Irritable bowel syndrome was hardly a new concept in the 1990s, but that’s when it became a standardized definitive gastrointestinal diagnosis.
I first heard of it in 1998, talking with a group of women, including a prominent community leader who had just been diagnosed with IBS.
She was infuriated. After testing that found no other causes of her GI distress, her doctor told her that her irregular bowel movements were IBS and therefore, “all in her head.”
IBS has long been synonymous with people who have extreme stress, anxiety, or clinical depression—leaving a great deal of Americans untreated for what’s now known to involve real pain, inflammation, and damage to their GI tract.

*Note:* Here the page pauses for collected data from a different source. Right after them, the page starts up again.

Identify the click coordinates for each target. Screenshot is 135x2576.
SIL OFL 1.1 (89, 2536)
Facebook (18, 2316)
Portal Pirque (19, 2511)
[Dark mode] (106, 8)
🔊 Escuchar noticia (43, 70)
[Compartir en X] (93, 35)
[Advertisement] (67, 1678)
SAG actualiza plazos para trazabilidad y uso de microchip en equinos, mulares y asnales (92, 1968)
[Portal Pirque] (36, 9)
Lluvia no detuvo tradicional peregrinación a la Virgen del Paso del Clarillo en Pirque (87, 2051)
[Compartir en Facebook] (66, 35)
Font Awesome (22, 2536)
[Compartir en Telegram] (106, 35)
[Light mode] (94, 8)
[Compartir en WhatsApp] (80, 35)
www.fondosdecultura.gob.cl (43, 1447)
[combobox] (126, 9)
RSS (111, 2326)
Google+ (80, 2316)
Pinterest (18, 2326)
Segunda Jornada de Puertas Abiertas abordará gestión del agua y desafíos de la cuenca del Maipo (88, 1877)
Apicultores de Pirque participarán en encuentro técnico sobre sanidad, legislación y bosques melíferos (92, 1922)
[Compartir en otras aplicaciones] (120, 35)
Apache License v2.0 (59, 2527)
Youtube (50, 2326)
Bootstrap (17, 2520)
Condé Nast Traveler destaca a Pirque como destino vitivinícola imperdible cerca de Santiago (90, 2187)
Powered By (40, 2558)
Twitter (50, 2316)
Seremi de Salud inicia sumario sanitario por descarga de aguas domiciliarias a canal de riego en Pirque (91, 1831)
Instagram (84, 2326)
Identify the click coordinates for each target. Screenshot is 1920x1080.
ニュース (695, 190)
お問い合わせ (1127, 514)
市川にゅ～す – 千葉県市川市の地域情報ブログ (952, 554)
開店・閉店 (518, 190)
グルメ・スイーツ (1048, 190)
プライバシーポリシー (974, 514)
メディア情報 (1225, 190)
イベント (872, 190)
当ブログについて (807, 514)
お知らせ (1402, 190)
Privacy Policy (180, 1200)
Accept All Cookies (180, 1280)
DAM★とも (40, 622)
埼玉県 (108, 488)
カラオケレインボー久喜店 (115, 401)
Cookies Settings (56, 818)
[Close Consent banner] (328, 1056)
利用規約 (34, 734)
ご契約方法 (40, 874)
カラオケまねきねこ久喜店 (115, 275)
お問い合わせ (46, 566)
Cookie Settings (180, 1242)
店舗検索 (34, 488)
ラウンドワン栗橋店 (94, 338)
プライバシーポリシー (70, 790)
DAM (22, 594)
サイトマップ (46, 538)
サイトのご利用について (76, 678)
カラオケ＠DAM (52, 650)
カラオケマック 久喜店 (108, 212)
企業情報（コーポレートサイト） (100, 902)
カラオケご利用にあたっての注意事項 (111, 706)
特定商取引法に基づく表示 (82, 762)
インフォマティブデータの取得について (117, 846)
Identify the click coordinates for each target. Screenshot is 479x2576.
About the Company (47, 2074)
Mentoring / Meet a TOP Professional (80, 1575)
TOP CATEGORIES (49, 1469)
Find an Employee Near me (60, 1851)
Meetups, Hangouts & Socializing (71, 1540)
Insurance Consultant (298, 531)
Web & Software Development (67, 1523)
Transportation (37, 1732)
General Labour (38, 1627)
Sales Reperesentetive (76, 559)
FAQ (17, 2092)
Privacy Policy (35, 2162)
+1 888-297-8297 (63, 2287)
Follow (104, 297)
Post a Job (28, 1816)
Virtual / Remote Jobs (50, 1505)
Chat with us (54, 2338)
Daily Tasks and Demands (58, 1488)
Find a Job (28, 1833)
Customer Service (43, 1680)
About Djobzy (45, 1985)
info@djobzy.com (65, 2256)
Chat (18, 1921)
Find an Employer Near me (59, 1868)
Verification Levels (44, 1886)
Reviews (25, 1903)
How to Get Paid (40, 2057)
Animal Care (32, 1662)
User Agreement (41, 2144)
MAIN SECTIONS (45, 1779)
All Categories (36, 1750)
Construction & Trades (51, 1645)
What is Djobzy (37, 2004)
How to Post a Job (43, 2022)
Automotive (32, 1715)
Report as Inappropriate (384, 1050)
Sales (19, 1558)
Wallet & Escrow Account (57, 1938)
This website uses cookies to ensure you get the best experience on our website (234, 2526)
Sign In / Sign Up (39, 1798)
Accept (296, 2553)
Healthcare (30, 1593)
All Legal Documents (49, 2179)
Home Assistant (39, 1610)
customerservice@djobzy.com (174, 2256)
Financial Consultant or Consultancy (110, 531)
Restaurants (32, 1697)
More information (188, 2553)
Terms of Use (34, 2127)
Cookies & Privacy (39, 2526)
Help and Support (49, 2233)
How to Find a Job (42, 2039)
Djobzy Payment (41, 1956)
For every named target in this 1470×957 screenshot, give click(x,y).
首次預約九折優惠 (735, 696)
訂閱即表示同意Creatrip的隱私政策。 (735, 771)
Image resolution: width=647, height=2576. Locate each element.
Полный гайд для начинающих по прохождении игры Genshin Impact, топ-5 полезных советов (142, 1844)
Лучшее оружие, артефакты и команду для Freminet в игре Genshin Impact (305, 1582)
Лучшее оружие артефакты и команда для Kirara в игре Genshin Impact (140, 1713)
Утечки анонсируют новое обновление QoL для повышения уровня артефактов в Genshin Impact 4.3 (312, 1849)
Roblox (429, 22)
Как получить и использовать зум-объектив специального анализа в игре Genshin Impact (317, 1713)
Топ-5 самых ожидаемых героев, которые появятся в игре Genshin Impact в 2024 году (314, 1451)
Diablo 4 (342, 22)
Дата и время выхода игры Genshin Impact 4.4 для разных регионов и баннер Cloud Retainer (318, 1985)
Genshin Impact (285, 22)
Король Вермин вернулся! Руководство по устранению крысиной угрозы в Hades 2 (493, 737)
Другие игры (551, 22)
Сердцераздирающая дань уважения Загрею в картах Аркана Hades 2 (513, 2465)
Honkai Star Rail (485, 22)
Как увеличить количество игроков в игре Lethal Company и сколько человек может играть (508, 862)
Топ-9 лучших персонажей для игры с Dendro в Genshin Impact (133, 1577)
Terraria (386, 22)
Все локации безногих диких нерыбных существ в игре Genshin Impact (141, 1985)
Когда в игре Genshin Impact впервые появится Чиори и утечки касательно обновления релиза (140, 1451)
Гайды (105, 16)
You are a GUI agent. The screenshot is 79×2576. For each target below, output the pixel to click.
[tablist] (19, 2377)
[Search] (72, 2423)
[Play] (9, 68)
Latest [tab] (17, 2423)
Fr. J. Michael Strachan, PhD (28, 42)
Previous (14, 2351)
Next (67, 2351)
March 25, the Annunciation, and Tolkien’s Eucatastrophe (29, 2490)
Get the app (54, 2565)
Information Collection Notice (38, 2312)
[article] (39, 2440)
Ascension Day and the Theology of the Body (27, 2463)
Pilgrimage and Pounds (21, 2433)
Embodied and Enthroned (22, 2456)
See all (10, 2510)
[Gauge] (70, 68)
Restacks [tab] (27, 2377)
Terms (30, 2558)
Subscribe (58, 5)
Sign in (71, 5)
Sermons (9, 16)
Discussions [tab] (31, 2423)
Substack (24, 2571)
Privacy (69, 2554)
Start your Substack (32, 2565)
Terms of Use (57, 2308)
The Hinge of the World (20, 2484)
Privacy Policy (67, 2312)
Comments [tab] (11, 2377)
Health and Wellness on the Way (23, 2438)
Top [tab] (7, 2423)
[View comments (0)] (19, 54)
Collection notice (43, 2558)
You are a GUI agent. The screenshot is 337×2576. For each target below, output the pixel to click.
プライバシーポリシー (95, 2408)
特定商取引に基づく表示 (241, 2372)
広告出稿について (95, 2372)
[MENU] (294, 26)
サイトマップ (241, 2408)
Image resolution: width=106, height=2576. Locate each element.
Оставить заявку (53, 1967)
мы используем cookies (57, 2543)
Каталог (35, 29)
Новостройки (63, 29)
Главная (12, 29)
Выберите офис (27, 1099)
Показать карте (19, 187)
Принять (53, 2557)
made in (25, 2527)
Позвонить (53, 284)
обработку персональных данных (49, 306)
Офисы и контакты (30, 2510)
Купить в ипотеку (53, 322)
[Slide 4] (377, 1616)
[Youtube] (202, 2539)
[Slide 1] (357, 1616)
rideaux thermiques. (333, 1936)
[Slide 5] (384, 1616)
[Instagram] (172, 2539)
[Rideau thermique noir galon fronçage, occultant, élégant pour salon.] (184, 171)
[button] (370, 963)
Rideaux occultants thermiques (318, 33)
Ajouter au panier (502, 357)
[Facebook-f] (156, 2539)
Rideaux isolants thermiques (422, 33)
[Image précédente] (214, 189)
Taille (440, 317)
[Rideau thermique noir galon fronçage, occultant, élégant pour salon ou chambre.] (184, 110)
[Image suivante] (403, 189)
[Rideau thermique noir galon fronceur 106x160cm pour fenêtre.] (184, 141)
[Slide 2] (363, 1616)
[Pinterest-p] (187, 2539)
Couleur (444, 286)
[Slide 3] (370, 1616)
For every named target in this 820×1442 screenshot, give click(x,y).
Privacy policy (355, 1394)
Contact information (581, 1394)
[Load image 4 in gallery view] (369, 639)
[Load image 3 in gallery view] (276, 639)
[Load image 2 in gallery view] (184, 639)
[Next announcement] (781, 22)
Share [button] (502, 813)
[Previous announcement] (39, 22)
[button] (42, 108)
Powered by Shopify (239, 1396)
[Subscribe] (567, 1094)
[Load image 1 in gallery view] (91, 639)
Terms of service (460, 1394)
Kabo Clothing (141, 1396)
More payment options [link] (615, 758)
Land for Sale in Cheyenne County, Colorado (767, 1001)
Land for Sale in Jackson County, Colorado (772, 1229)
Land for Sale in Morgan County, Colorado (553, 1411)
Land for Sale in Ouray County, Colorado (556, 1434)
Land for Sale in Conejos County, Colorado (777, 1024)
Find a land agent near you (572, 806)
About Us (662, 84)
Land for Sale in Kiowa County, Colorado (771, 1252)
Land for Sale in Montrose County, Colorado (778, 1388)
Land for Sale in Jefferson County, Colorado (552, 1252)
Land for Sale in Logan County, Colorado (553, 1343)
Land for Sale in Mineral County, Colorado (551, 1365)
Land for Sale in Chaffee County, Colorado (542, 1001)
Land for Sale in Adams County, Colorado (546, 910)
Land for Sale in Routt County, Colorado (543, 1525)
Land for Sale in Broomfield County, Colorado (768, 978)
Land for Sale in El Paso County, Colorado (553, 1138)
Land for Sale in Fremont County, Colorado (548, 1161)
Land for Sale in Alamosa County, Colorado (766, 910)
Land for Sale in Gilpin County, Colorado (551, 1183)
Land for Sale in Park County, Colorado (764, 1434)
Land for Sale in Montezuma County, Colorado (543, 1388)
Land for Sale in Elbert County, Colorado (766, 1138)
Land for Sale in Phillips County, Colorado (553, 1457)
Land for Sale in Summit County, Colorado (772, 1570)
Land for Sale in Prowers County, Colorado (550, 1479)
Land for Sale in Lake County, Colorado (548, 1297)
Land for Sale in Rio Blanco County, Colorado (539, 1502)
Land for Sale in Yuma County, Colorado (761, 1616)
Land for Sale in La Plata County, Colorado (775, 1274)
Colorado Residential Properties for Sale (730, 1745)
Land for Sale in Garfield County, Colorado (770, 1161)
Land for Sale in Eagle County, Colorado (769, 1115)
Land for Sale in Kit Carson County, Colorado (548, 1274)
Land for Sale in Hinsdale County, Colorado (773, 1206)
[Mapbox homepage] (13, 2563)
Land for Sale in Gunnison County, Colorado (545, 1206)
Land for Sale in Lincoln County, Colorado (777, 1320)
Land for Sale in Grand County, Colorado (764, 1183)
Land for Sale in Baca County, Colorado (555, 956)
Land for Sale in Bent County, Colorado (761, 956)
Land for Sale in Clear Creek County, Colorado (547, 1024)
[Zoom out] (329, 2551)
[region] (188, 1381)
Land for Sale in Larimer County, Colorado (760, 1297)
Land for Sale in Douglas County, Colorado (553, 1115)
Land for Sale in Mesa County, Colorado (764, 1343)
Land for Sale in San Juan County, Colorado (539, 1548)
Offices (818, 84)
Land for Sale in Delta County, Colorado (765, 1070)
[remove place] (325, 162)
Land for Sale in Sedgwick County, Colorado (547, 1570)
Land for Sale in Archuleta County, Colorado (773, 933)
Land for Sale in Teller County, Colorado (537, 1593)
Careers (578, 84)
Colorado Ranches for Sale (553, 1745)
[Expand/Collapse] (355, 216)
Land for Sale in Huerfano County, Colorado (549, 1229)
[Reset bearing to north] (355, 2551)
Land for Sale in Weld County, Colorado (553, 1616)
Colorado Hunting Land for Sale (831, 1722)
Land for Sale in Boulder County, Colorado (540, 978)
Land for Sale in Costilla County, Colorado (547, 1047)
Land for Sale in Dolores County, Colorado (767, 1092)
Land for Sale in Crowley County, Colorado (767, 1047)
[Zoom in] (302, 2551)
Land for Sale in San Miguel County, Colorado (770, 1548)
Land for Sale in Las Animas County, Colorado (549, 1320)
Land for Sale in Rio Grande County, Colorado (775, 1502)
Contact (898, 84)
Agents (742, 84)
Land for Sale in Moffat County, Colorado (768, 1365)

Thankfully, researchers’ understanding of IBS has evolved. Today, updated clinical guidelines suggest that nearly 80 percent of IBS patients may have Small Intestinal Bacterial Overgrowth (SIBO)—an overgrowth of microbes in the small intestine—which is treatable.
Better yet, testing has become precise enough to measure the specific type of overgrowth, which is important because there are three types that each respond best to a different antibiotic treatment.
Diet can play an important role, and herbals can also be used to eradicate microbial overgrowths.
It’s also important to acknowledge the role of stress. Since medical treatments alone only offer a permanent fix for about one-third of patients, managing psychological factors can be a potent strategy for preventing the overgrowth from occurring or recurring.